Atmosfer: Dizinin çekildiği yerler o Fox River havası falan da ilk sezonda çok güzel yansıtılıyor. Gerçekten gidip görmek istiyorum nasıl nerede çekilmiş diye. Diziyi izlerken de birden fazla şehire,ülkeye karakterlerimiz gidiyor ve güzel kurgusu sayesinde bir zaman karmaşası yaşıyormuş gibi hiç hissetmedim
-Sezonlar Genel Yorumu
Birinci Sezon: Söylenecek çok bir şey yok. Dizi tarihinin en iyi sezonlarından biri diyorum zaten. Michael abimizin bakışları o kısık sesle konuşması bile yeter izlemeye. İyi seyirler..
İkinci Sezon: Dizinin ilk sezondan sonraki performansını çok kötüleyenler var ve haklılar. Böyle bir ilk sezondan sonra böyle düşüş yaşanması herkesi üzdü. Prison Break kalitesine yakışmayacak bir düşüştü. Peki neydi bu ikinci sezonu bu kadar kötü yapan? Tabi ki mantık hatalarıydı. Bu kadar zeki bir karakterin olduğu dizi de izlerken insan da sürekli düşünüyor ve farkındalığımız artıyor. Ne alaka diyoruz bazı sahnelerde. Bu mantık hataları da yani kolay fark ediliyor. Peki ikinci sezon kesinlikle izlenemez mi? Hayır izlenebilir çünkü Alex Mahone karakteri diziye dahil oluyor ve ikinci sezonu alıp götürüyor. Gerçekten bir diziye sonradan eklenmiş en sağlam altyapısı olan karakterlerden.
Üçüncü Sezon: Bu sezon hiç olmasa da olurmuş. Sanki ikinci sezona olan eleştirilerden dolayı biz birinci sezonu tekrarlayalım demişler. Denemişler olmamış. Neyse ki kısa sürüyor sadece 13 bölüm. Onlar da herhalde biz ne yapıyoruz abi demişler. Ancak ben bu sezonu da atmosfer anlamında seviyorum.

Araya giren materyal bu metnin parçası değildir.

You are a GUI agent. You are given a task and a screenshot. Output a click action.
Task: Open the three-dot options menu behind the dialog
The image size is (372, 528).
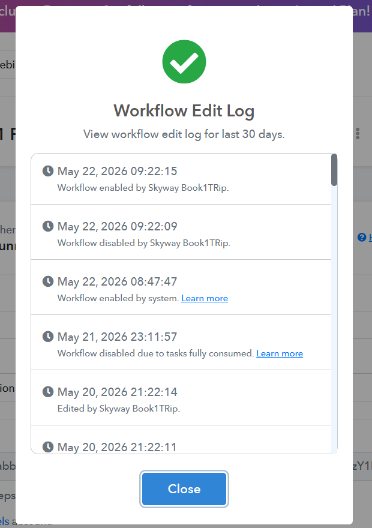coord(358,133)
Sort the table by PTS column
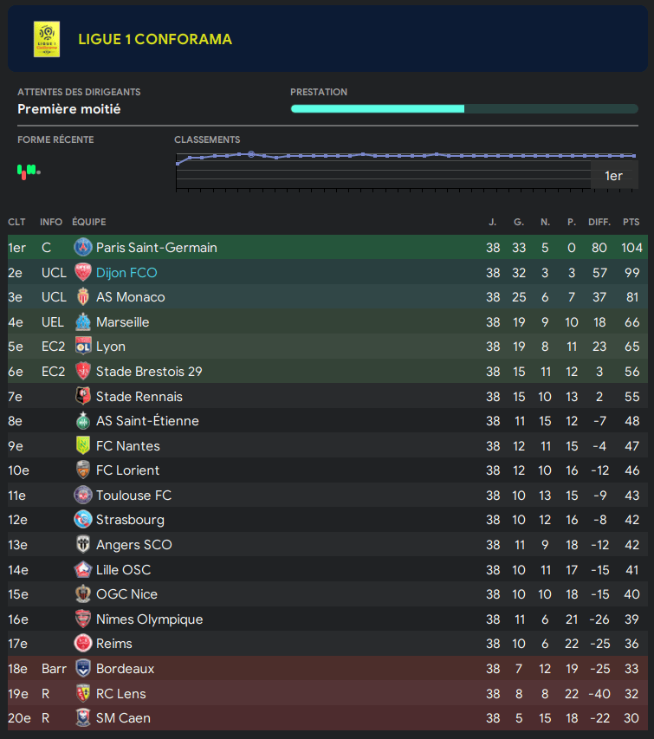The width and height of the screenshot is (654, 739). click(631, 223)

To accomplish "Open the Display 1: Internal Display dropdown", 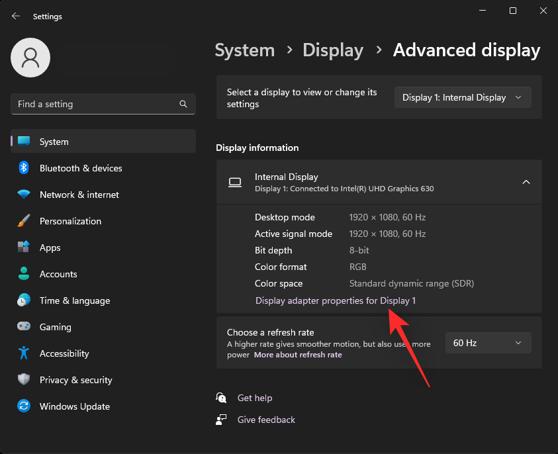I will (462, 97).
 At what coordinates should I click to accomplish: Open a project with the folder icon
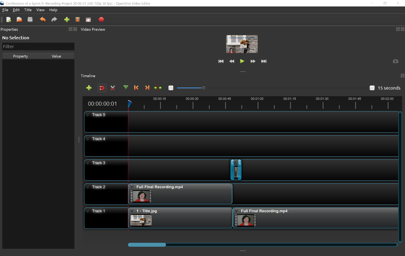[19, 20]
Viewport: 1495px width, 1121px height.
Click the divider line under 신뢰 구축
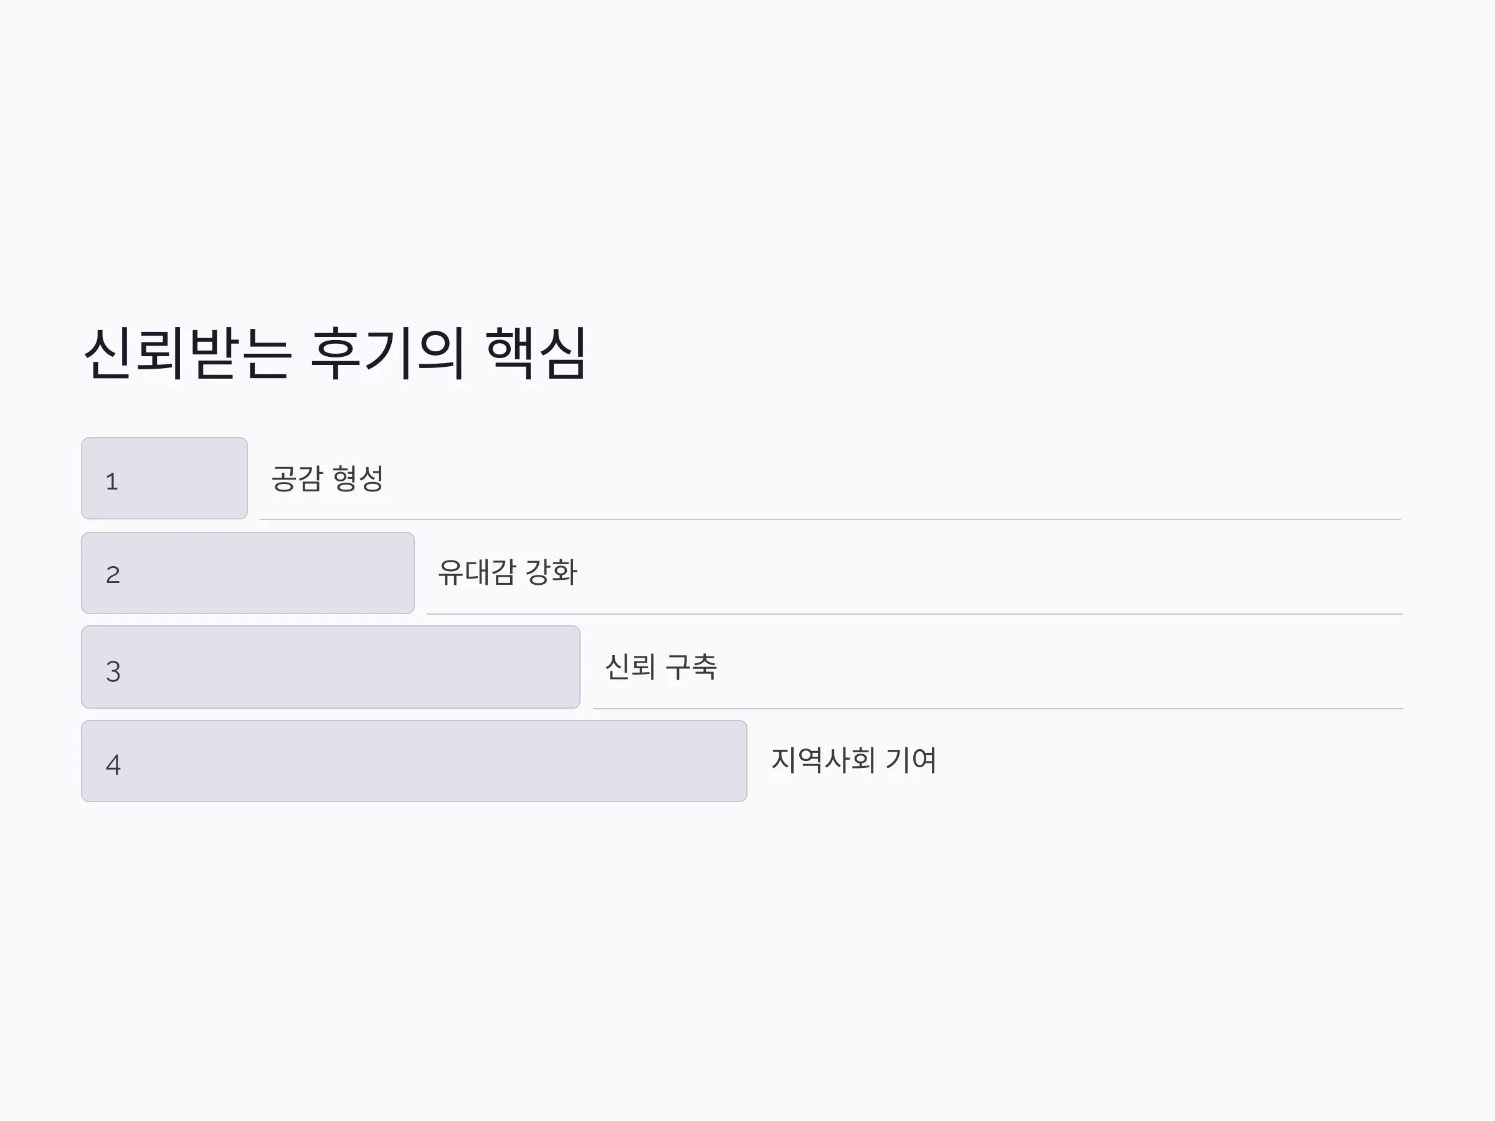point(998,708)
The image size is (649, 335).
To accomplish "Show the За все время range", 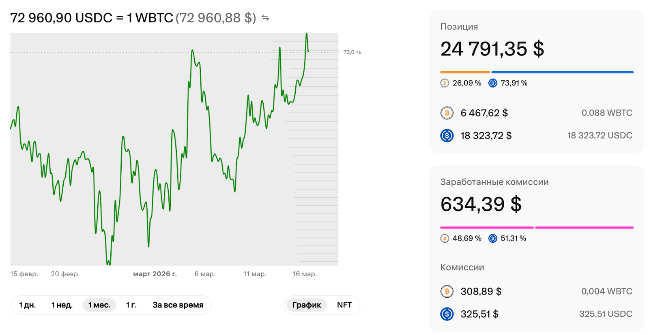I will click(178, 305).
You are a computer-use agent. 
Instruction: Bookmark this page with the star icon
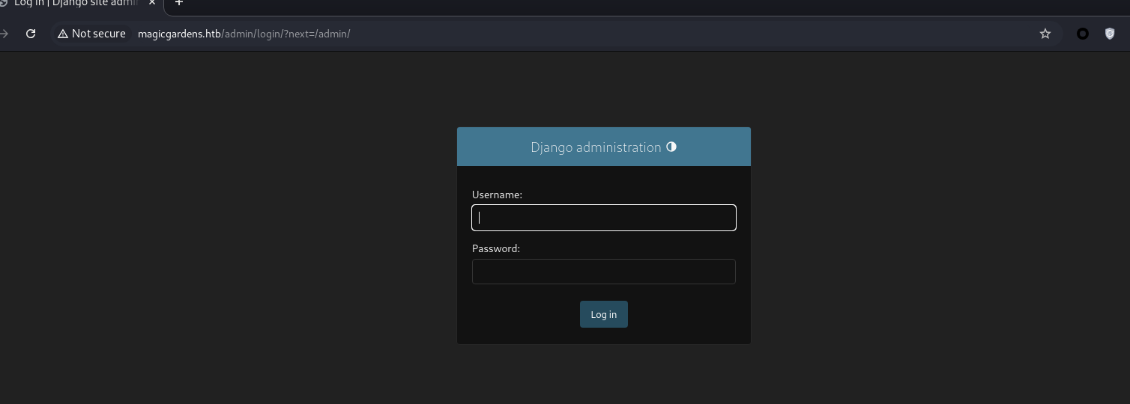coord(1045,34)
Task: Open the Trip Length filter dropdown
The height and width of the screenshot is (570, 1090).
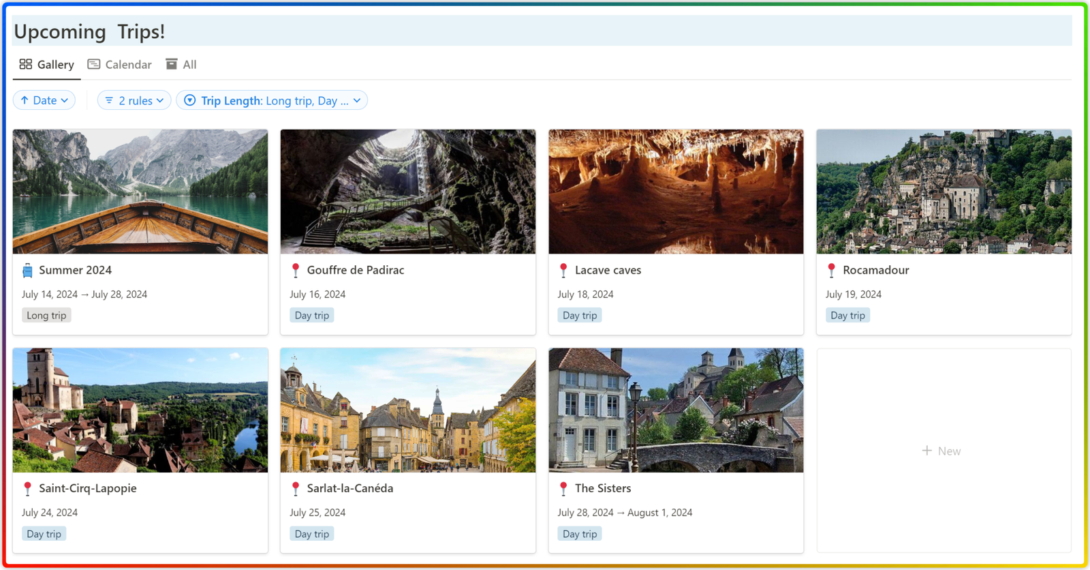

Dördüncü Sezon: Bu sezona güzel para yatırmışlar. Özellikle ilk 12 bölüm gerilim hat safhada durmadan sıradaki bölüme atlıyorsunuz. Ekibin tekrar bir araya gelmesi, devlete çalışıp şirketi devirmeye çalışmaları, eski düşmanların artık dost olmaları. Her şey harika ilerliyor. Ta ki dizi tarihinde ki en büyük orospu evlatlarından biri olan Don Self çıkıp diziyi 10 bölüm daha uzatana dek. Sonra onun anası şunun babası derken Türk-Hint dizi senaryosu izliyormuş gibi oluyorsunuz. Ancak son bölümler tatmin edici oluyor tabi final sahnesine kadar. Michael’ın öldüğünü görünce anlık depresyona girmiştim. Kaçıncıya izlememe rağmen de hala aynı sahne de etkileniyorum.
Final Break Filmi: Reis kendi kaçtığı yetmedi artık dışardan adam kaçırıyor ajdkaldls bu film de kısa ve güzeldi üzerine çok konuşmaya gerek yok. Neden Michae’ın bunları yaptığını güzel açıklamışlardı. Tabi biz hayranlar buna dayanamadık ve sonraki sezon çekildi.
Beşinci Sezon: Finalden tatmin olmayınca 7 sene sonra bu çekildi. Açıkçası iyi ki çekilmiş çünkü tek başına bakılınca az bölümlü, mantık hatası olmayan ve de izleyiciyi gayet tatmin eden bir sezon.
-Diğer Karakter Yorumları:
Alex Mahone: Dizide doğru-yanlış anlamını bize harika hissettemiş William Fitcher. Karakter gerçekten yaşadığını düşünüyorum. İlk dahil olduğu andan beri merak uyandıran çok karizmatik bir karakter. Sadece Mahone-Shales olayı için bir spin-off yapsalar o bile çok izlenirdi.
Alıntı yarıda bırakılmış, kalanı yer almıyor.